WHAT NEEDS TO BE DONE
Scan the entries for lines with the word "Select", then copy those lines.

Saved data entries
########
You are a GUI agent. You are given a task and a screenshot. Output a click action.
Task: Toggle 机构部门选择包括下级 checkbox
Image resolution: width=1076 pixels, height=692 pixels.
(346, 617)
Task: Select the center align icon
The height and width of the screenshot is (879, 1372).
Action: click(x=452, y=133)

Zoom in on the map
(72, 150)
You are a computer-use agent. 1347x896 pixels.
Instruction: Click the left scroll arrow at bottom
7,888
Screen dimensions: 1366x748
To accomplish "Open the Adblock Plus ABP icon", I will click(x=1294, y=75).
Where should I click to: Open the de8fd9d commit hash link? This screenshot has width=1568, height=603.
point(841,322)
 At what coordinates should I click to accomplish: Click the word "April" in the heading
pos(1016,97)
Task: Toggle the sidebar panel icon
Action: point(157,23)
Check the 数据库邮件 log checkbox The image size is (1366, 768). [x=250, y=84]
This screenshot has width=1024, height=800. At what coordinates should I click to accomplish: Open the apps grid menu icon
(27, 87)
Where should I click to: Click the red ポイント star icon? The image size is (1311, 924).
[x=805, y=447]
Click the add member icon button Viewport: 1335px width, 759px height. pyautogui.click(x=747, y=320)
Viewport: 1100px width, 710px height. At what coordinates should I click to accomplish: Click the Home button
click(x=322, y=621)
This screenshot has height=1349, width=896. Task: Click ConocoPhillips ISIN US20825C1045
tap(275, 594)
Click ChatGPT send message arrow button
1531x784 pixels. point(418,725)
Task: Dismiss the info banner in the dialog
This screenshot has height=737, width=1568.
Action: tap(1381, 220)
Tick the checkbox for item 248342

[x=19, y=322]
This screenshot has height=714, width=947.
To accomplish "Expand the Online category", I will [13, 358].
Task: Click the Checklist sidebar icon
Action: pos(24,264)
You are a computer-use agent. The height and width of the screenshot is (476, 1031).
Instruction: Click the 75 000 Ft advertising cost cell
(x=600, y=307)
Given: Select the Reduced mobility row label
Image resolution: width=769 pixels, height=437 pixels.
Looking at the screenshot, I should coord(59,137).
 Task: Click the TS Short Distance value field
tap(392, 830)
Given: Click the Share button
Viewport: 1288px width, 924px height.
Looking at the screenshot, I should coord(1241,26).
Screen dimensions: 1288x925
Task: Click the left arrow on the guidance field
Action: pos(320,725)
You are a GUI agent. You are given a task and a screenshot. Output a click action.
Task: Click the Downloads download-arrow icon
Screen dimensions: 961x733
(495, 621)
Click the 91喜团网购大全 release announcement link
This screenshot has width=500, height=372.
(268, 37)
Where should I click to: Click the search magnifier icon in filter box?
########
EXERCISE RESPONSE
Task: Select the center align icon
Given: Select the Reduced mobility row label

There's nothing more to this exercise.